The work of Fausto Melotti (born in June 1901 in the Hapsburg and irredentist Rovereto of Fortunato Depero and Melotti’s cousin Carlo Belli, he was a musician, the son of a butcher and had a degree in electro-technical engineering; he died in Milan, in a moment in June 1986) possesses something of the moth’s wing-beat, of the wave that turns white, of the translucent thread, of the afternoon moon. A hint of pinkish-blue – slight, pounding and impalpable; very distant, as if immersed in the luminescent first light of dawn, and fine, so very fine, his sculptures “on stilts” are open elaborately composed forms fluctuating in the empyrean, struggling to support the weight of a gaze, if not that of a spider or a star.
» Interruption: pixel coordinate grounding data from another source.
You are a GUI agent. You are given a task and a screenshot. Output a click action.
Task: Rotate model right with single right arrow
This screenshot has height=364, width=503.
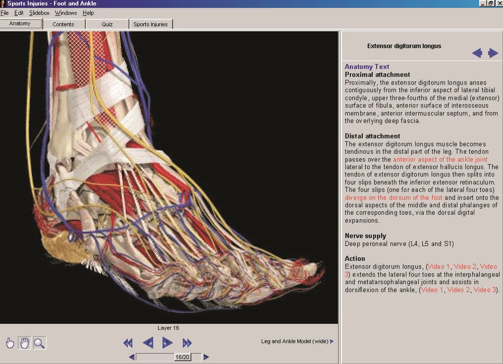point(168,343)
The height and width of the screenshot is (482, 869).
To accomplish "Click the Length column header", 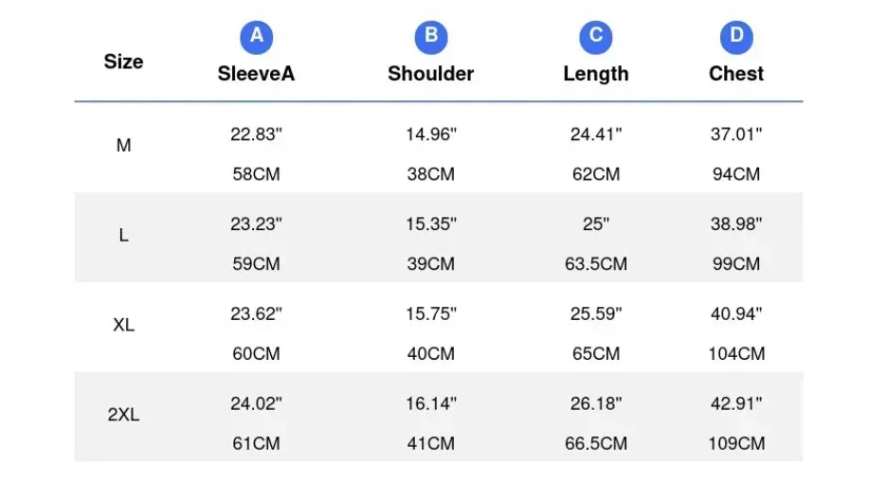I will point(596,74).
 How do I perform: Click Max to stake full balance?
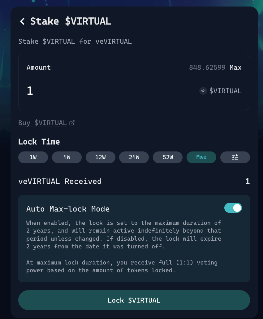235,67
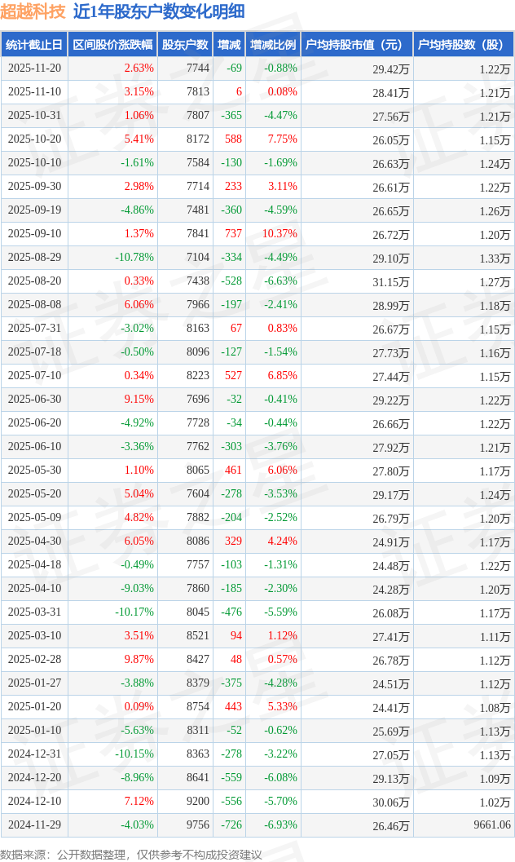Click the 统计截止日 column header
The image size is (515, 862).
(34, 45)
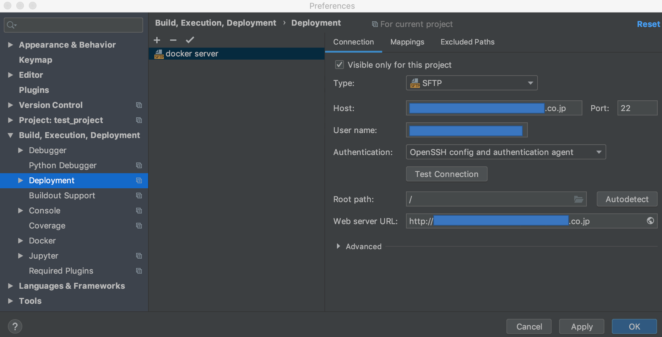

“Melotti is a sensitive and silent artist”, wrote Lisa Ponti in an article entitled “Melotti the Magician” in Domus in 1948. “The first times people visit him in his studio, they are taken aback by his short nervous laugh, amid so many strange marvels aligned on planks. […] I know of architects who have found his coffee cups ‘un-architectural’ but it is their way of rebelling against the charm of his almost useless beautiful objects. I know of other architects who gave up searching for the sugar at the bottom of his coffee cups a year ago, so long and cylindrically straight are they, but they wouldn’t stop using them for anything in the world. Melotti laughs about what he does: about his compartments filled with armies of angels, the families of ‘wrong animals’ and the necklace beads. He picks one up and shows it, turning it and smiling like a slightly amused entomologist presenting a butterfly through a lens. These are things I do on the side, of course, he says: they are clearly not sculptures.”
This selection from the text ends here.